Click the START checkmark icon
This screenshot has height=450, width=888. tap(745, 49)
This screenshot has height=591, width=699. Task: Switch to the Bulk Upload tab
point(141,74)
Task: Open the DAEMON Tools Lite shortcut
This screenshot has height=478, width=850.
☆ ☆ ☆ ☆ ☆ ☆ ☆
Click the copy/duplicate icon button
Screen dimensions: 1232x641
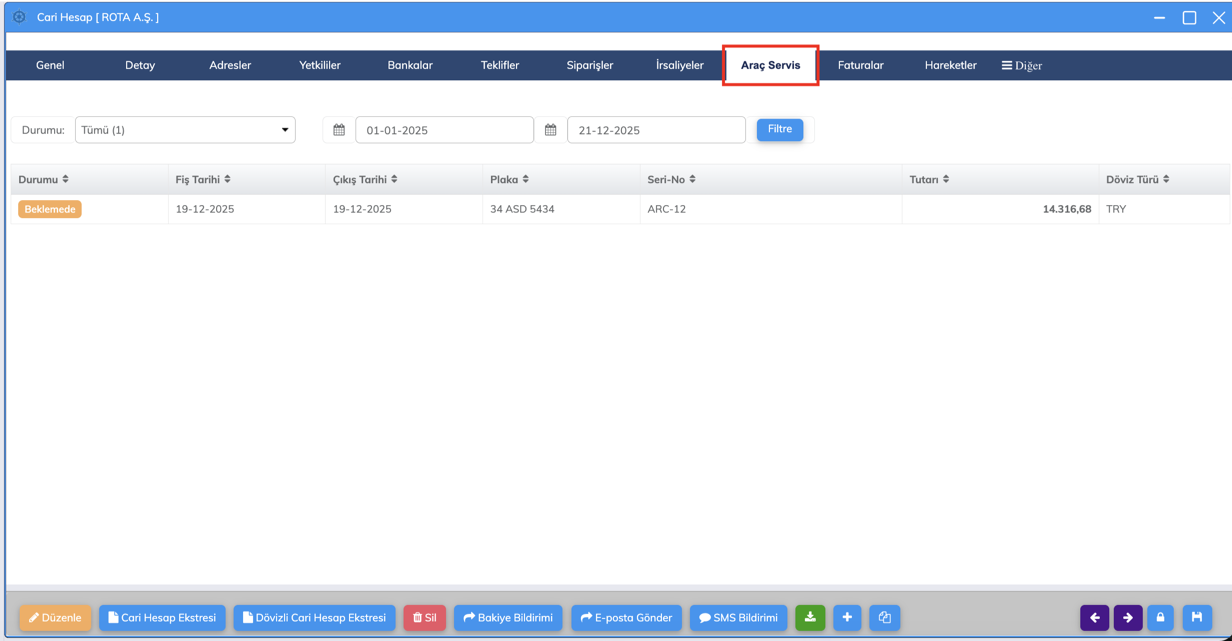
☆ ☆ ☆ ☆ ☆ ☆ ☆
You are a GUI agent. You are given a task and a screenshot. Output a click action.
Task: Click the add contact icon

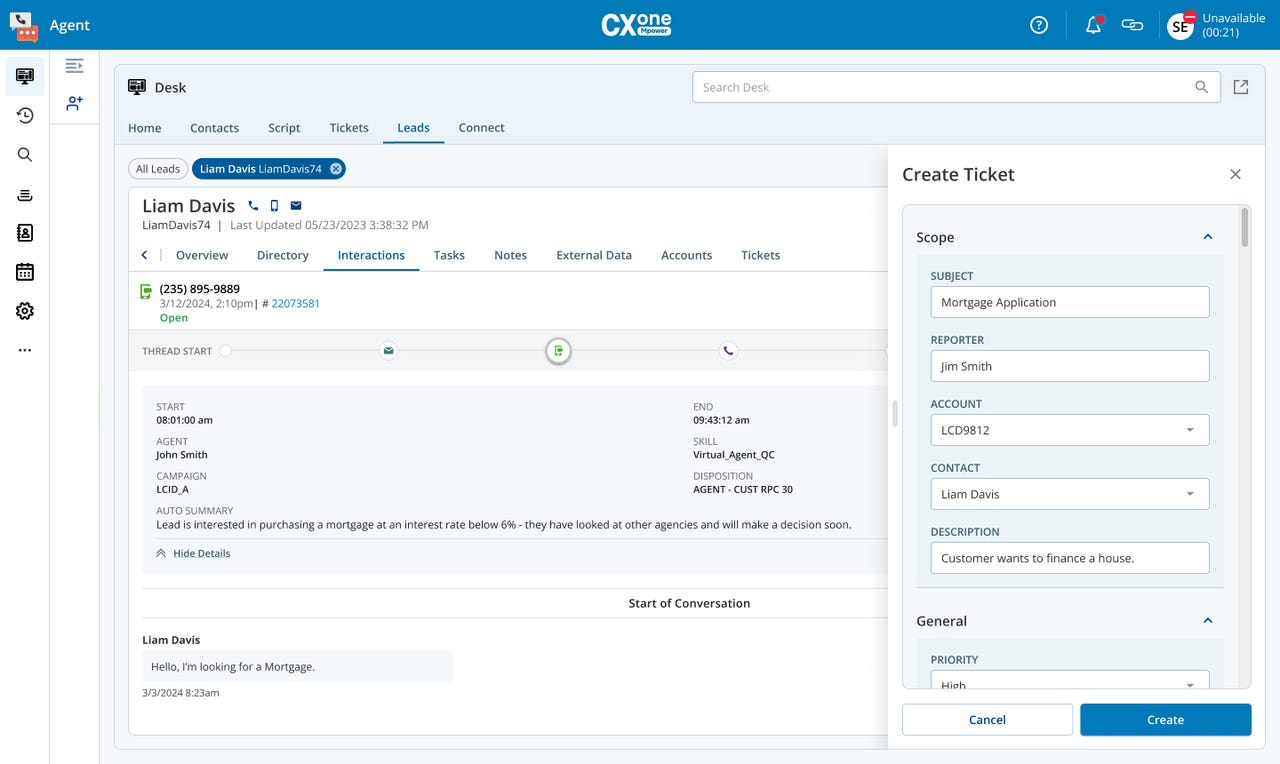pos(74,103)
☆ ☆ ☆ ☆ ☆ ☆ ☆
* [EXERCISE INSTRUCTIONS]:
Among the lines above, repeat exactly those from the line with "Task: Open the DAEMON Tools Lite shortcut" to the line with "This screenshot has height=478, width=850.", counting both ends.

* [REPLY TO THE EXERCISE]:
Task: Open the DAEMON Tools Lite shortcut
This screenshot has height=478, width=850.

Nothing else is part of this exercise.